§ Consigna 1: Enumera todo lo que, según el texto sobre los motorizados, estos no respetan.
§ Consigna 2: Reproduce literalmente el pasaje del texto sobre los motorizados que va desde "Los enjambres de" hasta "correr el riesgo.".

§ Texto proporcionado:
_ _ _ _
Los enjambres de motorizados zumban por todas partes.  Van por el pavimento, por las aceras, por en medio de la plaza y la gente. No respetan leyes ni regulaciones, ni carros, ni niños, ni viejos.  Ya un motorizado es señal de alarma, y si va con un parrillero (mucho más si es una mujer) es señal de volar en sentido contrario.  Estereotipos, sí, pero para qué correr el riesgo.

Pocos andan acompañados.  Se encuentran a alguien, se saludan, pero cada quien anda solo con sus cuitas.  Hay algunos que quién sabe lo que estarán pensando, porque de a ratos se persignan.  Nunca he entendido el beso del “amén”.
_ _ _ _
§ Información extraída:
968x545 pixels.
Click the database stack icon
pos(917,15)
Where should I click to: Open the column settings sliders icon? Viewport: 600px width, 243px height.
_ _ _ _
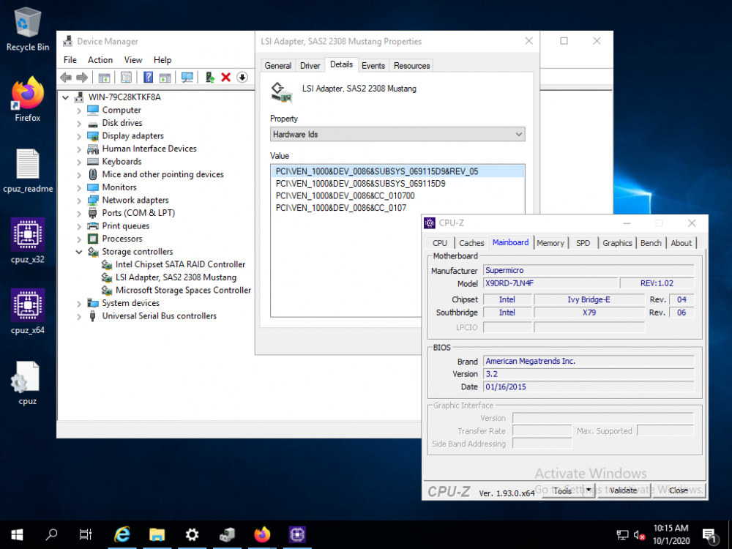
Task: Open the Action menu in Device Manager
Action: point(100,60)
_ _ _ _
§ Resolución 1:
- leyes
- regulaciones
- carros
- niños
- viejos

§ Resolución 2:
Los enjambres de motorizados zumban por todas partes.  Van por el pavimento, por las aceras, por en medio de la plaza y la gente. No respetan leyes ni regulaciones, ni carros, ni niños, ni viejos.  Ya un motorizado es señal de alarma, y si va con un parrillero (mucho más si es una mujer) es señal de volar en sentido contrario.  Estereotipos, sí, pero para qué correr el riesgo.